How would you feel about people earning up to three times what you do because they have a baby?
You’ve just graduated. You want to pay off your student loan as quickly as possible, you need to buy a car, you’re earning $75,000 and it will be a couple of years before you get much more.
How would you feel about paying more tax than you need to so a whole lot of people earning up to twice your salary can get $60 a week because they have a baby?
You’ve just bought your first house. You’re paying off the last of your student loans and servicing a mortgage. The house is a doer-upper and every spare moment either of you have is spent doing it up because you can’t afford to pay anyone else to do it.
How would you feel about some of your tax going to pay $60 a week to people living in a far newer, bigger, better house than yours, and earn far more than you do, because they have a baby?
You’ve got a couple of preschoolers. One of you works full-time, the other part-time. You’re servicing a mortgage, trying to save for much-needed alterations to your house and put a bit away for travel, retirement and contingencies.
How will you feel knowing some of your tax is paying $60 a week to people earning the same as and more than you, because they have a baby?
You’ve got a couple of teenagers. You earn a bit too much to get anything near $60 a week from Working For families. You’re servicing a mortgage, trying to save for your retirement while feeding, clothing, educating and entertaining your teens.
How would you feel about some of your tax paying $60 a week to people earning more than twice what you do because they have a baby?
You raised your children before Working for Families was introduced and never claimed welfare even though at times you’d have been better off on a benefit than in work.
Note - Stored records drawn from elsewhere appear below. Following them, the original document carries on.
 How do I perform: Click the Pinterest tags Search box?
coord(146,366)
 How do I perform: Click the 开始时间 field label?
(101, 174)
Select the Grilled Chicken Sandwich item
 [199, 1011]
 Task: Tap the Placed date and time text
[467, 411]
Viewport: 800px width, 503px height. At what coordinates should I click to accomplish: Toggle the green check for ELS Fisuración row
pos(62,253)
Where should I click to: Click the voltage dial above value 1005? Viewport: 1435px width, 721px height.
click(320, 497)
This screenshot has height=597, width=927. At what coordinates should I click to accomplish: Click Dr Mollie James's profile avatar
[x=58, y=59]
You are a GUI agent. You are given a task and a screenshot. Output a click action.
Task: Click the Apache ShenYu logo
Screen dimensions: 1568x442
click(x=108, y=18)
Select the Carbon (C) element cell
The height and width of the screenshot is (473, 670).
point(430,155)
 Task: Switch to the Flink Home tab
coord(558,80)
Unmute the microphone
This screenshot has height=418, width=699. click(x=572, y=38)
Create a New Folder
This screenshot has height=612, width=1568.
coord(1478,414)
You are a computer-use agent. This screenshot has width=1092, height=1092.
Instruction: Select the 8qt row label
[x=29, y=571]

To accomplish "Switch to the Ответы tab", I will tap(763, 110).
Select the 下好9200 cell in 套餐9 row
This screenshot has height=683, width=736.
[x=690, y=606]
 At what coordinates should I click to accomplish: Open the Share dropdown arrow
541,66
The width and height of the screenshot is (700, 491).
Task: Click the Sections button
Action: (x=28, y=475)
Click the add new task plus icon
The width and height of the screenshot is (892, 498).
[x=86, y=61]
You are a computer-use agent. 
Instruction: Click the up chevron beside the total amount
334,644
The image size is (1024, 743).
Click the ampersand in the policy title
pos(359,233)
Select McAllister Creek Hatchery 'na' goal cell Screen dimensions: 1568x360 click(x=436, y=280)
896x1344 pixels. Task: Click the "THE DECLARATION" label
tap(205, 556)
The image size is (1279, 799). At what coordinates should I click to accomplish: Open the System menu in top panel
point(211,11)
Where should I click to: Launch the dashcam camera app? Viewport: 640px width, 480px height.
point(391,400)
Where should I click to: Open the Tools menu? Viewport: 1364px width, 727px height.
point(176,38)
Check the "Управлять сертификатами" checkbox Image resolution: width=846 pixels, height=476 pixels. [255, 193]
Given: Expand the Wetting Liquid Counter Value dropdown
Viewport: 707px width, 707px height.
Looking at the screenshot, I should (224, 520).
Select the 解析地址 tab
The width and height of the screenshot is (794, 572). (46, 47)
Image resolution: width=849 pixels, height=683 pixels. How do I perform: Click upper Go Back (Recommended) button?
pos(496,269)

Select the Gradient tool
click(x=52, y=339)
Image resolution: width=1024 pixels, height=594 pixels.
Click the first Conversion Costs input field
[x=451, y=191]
You’re still working, saving for your first overseas holiday and your retirement.
How would you feel about some of the money you earn and could well use towards your retirement going in tax to pay $60 a week to people earning far more than you ever have or will, because they have a baby?
You worked hard all your life, raised your family without anything to spare for extras and went without to save a nest egg for your retirement.
How would you feel about some of the tax you pay going to pay $60 to people who have and earn far more than you ever could just because they have a baby?
If you’d feel aggrieved, you’d be justified because Labour’s Best Start is a corruption of what welfare should be.
It isn’t based on need.
It’s redistribution but it’s not just taking from those who have more than enough to go to those with too little.
It will be taking for people who don’t have enough and going to people who have far more.
Labour leader David Cunliffe said in his speech:
. . . we will be unashamedly asking the wealthiest few percent of income earners to contribute to giving all Kiwi kids the best start.
But increasing tax on incomes over $150,000 is very unlikely to cover the cost of this policy.
Even if it did, it will be paying many people money they don’t need when it could be used to pay for other things the tax on those on much lower incomes has to cover.
This is a very expensive bribe which will give some more than they need while others still don’t have enough.
It’s not a best start it’s bad policy and the best way to stop it before it starts is to vote against the parties supporting it.